# Solving Mixture Problems Part Two

Solving Mixture Problems Part Two

This hub is a sequel to the hub “Solving Mixture Problems”. In this hub I present additional four problems with their solution. Hope you will enjoy this.

Problem Number One :

How many gallons of water must be evaporated from 100 gallons of 75 % salt solution to increase the concentration to 90 % ?

Solution :

Let X = Amount of water that must be evaporated

Original solution :

Amount of solution : 100 gallons

Amount of salt in the solution : 75 % of 100 gallons

Amount of water in the solution : 25 % of 100 gallons

Resulting solution :

Amount : 100 – X

Amount of salt : 90% of (100-X)

Amount of water 10% 0f (100-X)

Working equation:

.25(100) – X = .10 (100 – X )

25(100) – 100X = 10 (100 – X)

2500 – 100X = 1000 – 10 X

-100X + 10X = 1000 – 2500

-90 X = -1,500

90X = 1,500

(1/90) 90X = 1,500 (1/90)

X = 16.67 gallons

The amount of water that must be evaporated is about 16.67 gallons

Problem Number Two :

A radiator that holds 16 quartz is full of a solution of 30% alcohol. How much of this solution must be drawn off and replaced with pure alcohol in order that the contents of the radiator may be 55% alcohol ?

Solution :

Let X = Amount of original solution that must be drawn and replaced with pure alcohol

Original solution:

Amount of solution : 16 quartz

Amount of alcohol : 30% of 16 quarts

Amount of water : 55 % of 16 quartz

Resulting solution :

Amount of solution: 16 quatz

Amount of alcohol : 55% of 16 quartz

Amount of water : 45% of 16 quartz

Working equation :

.30(16) - .30X + X = .55(16)

30(16) - 30X +100X = 55(16)

480 + 70X = 880

70X = 880 – 480

70X/70 = 400/70

X = 5.71 quartz

Problem Number Three :

A 200 millimeter shampoo with 80% cleansing power is to be diluted with water. This is done by drawing out some amount and replacing it with water. Agnes wants a mild shampoo with 60% cleansing power. How much must she draw off and replace?

Solution:

Let X = Amount of solution must be drawn off and replace

Original solution :

Amount of solution : 200 milliliters

Amount of cleansing power : 80% of 200 ml

Amount of water : 20% of 200 ml

Resulting Solution :

Amount of solution : 200 ml

Amount of cleansing power : 60% of 200 ml

Amount of water : 40% of 200 ml

Working equation :

.20(200) - .20X + X = .40 (200)

20 (200) – 20X + 100 X = 40 (200)

4000 + 80X = 8000

80X = 8000 – 4000

80X = 4000

80X/80 = 4000/80

X = 50 milliliters

Problem Number Four :

Lynn, a chemist mixed 40 mL of 8% HCl acid with 60 mL of 12% HCl acid solution. She used a portion of this solution and replaced it with distilled water. If the new solution tested 5.2 % HCl acid, how much of the original solution did she use ?
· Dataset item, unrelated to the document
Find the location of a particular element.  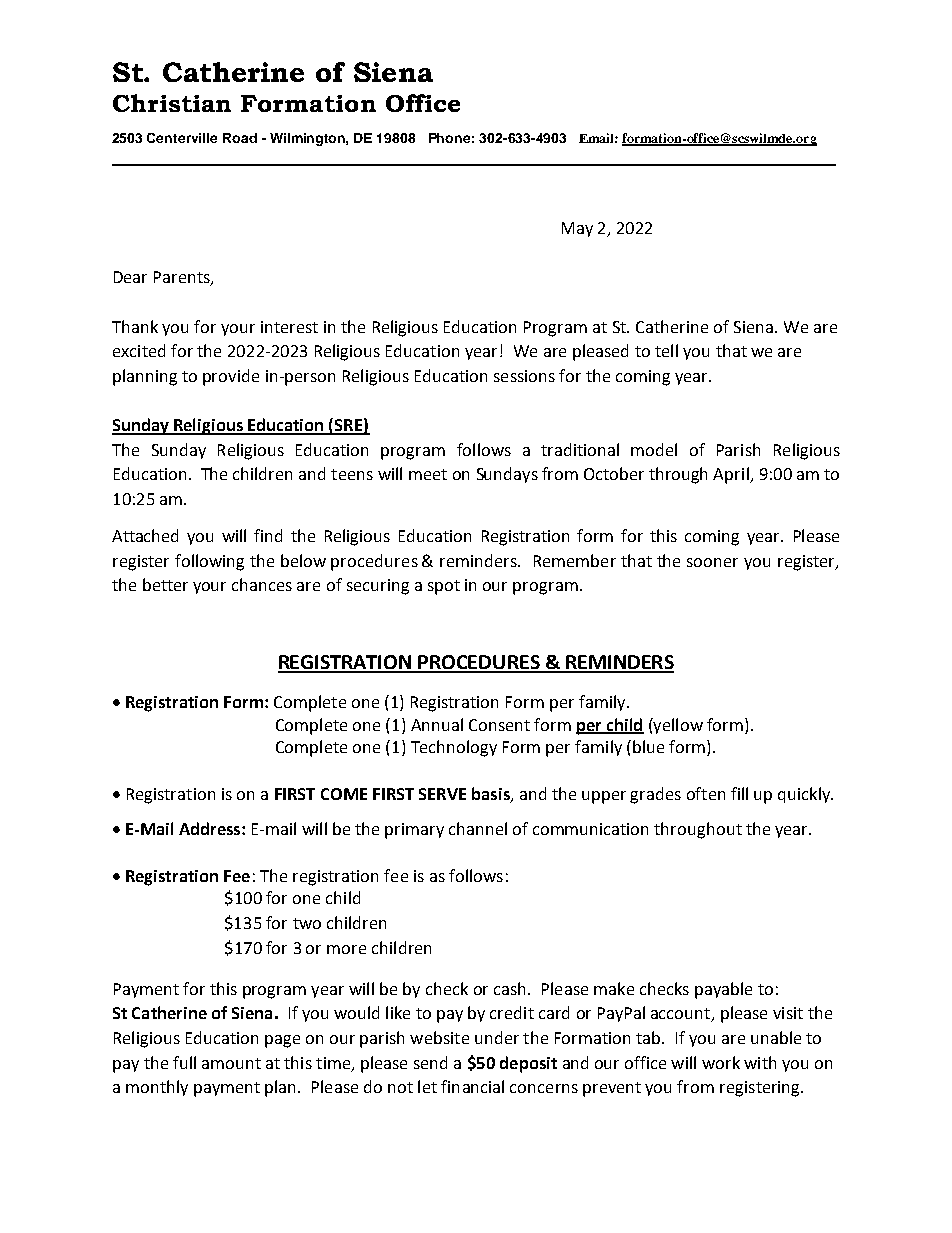

May is located at coordinates (577, 229).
Let X = Amount of original solution used and replaced with distilled water.

Step One : Find first the percentage HCl in the original mixture

.08(40) + .12(60) = X 100

8(40) + 12(60) = 10000X

320 + 720 = 10,000X

1,040 = 10,000X

10,000X = 1,040

10,000X/10,000 = 1,040 /10,000

X = 10. 4% HCl in the original mixture

Step two :

Amount of original solution: 100mL

Amount of HCl : 10.4% of 100 mL

Amount of Water : 89.6 % of 100 mL

Resulting solution :

Amount : 100 mL

Amount HCl : 5.2 % of 100 mL

Amount of water : 94.8% of 100 mL

Working equation :

.896(100) - .896X + X = .948(100)

896(100) – 896 X + 1000X = 948(100)

89,600 + 104X = 94,800

104X = 94,800 – 89,600

104X = 5,200

104X/104 = 5,200/104

X = 50 milliliters of the original mixture must be drawn and replaced with distilled water.